Degree Type


Date of Award


Degree Name

Doctor of Philosophy


Agricultural and Biosystems Engineering


Agricultural and Biosystems Engineering

First Advisor

Stuart J. Birrrell


Measuring planting depth is a challenge in precision seeding. Planting depth is commonly determined after seedling emergence and through a conventional method as described in DuPont Pioneer (2016), and ISO (1984), respectively. These approaches are disruptive to the soil seedbed, labor-intensive, time-consuming and large areas are not practical to survey. Therefore, a quality control technique to measure the planting depth after planting need to be established. The primary objective of this research work was to investigate the performance of nondestructive Ground Penetrating Radar (GPR) technology to detect buried corn seeds and measure corn planting depth. The GPR is a geophysical tool that employs material physical properties in a nondestructive manner to detect anomalies. GPR has been used in numerous agricultural applications with substantial success. Its application to detect corn seed is novel and may contribute significantly to precision seeding. Thus, a five-part research was conducted to meet the overall objective.

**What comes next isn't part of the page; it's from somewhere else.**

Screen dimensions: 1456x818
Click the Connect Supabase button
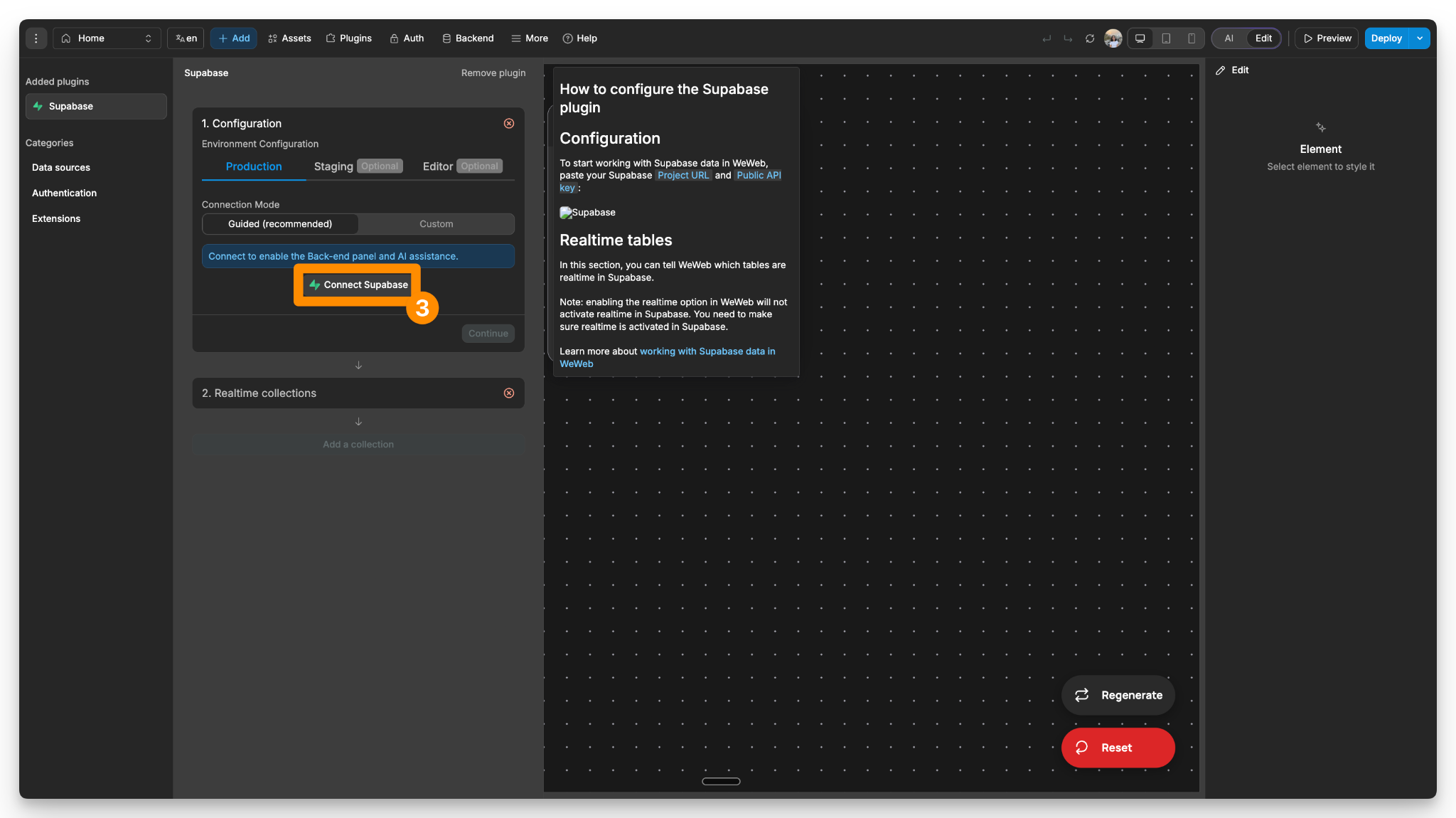(x=358, y=285)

A theoretical review was conducted to identify subsurface sensing candidates and describe the techniques that could have application to the detection of corn seeds. Based on the merits, operational principles, and the suitability criteria of each technique, the GPR was recommended as the viable technology. The possibility and accuracy of using the GPR were investigated using numerical simulations, laboratory, and field experimental tests. An open-source software was used for numerical simulations. GPR antenna center frequencies of 1.6 and 2.6 GHz were examined. The effects of varied soil composition, bulk density, soil moisture contents, corn seed size, and corn dielectric properties were evaluated. The simulation results indicated that the GPR reflections provided substantial responses to locate synthetic and natural corn seed models in different soils with diverse conditions except in higher soil bulk densities and clay. At low soil moisture models, it was observed that amplitudes were extremely low which was attributed to the lack of dielectric contrast between the soil and the natural seed model. As expected, low clay content, bulk density, variable workable field soil moisture content was suitable for GPR wave propagation and detection. Higher antenna frequency provided higher target amplitude responses. Higher soil moisture relative to the natural seed model produced higher amplitude compared to drier soil.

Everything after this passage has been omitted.